A public notice installed by local authorities along Cang’er Avenue in Dali, Yunnan Province, China, warning pedestrians not to sit, lie down, linger, or take photos on the roadway in ways that obstruct traffic safety.
Conclusion
This study examined the phenomenon of anti-check-in on the Xiaohongshu platform, revealing the complex negotiation among bodies, space, and algorithms in the digital era. The analysis demonstrates that anti-check-in is not merely an individual action resisting aesthetic norms or algorithmic logic but a cultural practice enacted at the intersection of platform discipline and personal agency. It reveals an agentic form of algorithmic jamming that does not necessarily arise from fully articulated critical consciousness, yet nonetheless foregrounds the tension digital subjects experience between being observed and self-presentation.

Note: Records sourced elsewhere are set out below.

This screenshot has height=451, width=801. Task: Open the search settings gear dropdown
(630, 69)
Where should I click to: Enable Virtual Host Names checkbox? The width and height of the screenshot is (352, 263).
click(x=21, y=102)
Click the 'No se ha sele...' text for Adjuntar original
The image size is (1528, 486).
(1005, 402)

Theoretically, this study conceptualizes anti-check-in as a form of algorithmic culture jamming (Wood, 2021) that is neither outright resistance nor full compliance but a tactical, everyday negotiation. Such practices reveal how algorithmic culture permeates the most micro-level dimensions of bodily experience and spatial relations, while also showing how ordinary users can momentarily reorganize platform and spatial logic through embodied strategies. The paradox lies in the fact that these actions rely on the very tools of the platform they seek to contest, producing both localized moments of bodily agency and, sometimes unconsciously, the reproduction of existing structures of domination (Lin, 2025). The Chinese context adds a distinctive layer of significance: the interplay of algorithmic governance, spectacle-driven sociality, and consumerist affect creates the cultural field in which anti-check-in emerges, offering an important lens for understanding spatial politics and bodily practices in the global intelligence era.
This study also has several limitations. First, the analysis is based on non-participatory observation and relies primarily on textual and visual materials, which limits access to practitioners’ subjective interpretations and reflexive accounts of their own practices. Second, the research focuses exclusively on content collected from Xiaohongshu within a specific time period and therefore does not account for how anti-check-in practices may vary across different platforms, communities, or socio-technical environments. As a result, the findings should be understood as analytically situated rather than universally generalizable. Future research could integrate interviews or participatory observation to explore how participants in anti-check-in practices develop critical awareness of this paradox, as well as how different platform algorithms respond to, incorporate, or attenuate such acts of resistance over time. Such work would allow for a more fine-grained understanding of the relationships among spatial politics, embodied agency, and algorithmic governance.
Taken together, this study suggests that anti-check-in can be understood as a situated form of embodied practices within algorithmically structured spaces. Attending to these ambivalent practices allows us to rethink algorithmic power not merely as a top-down system of control but as a relational process continuously shaped through ordinary users’ bodily movements and mediated visibility.
Footnotes
Ethical considerations
There are no human participants in this article, and informed consent is not required.
Funding
The author received no financial support for the research, authorship, and/or publication of this article.
Declaration of conflicting interests
The author declared no potential conflicts of interest with respect to the research, authorship, and/or publication of this article.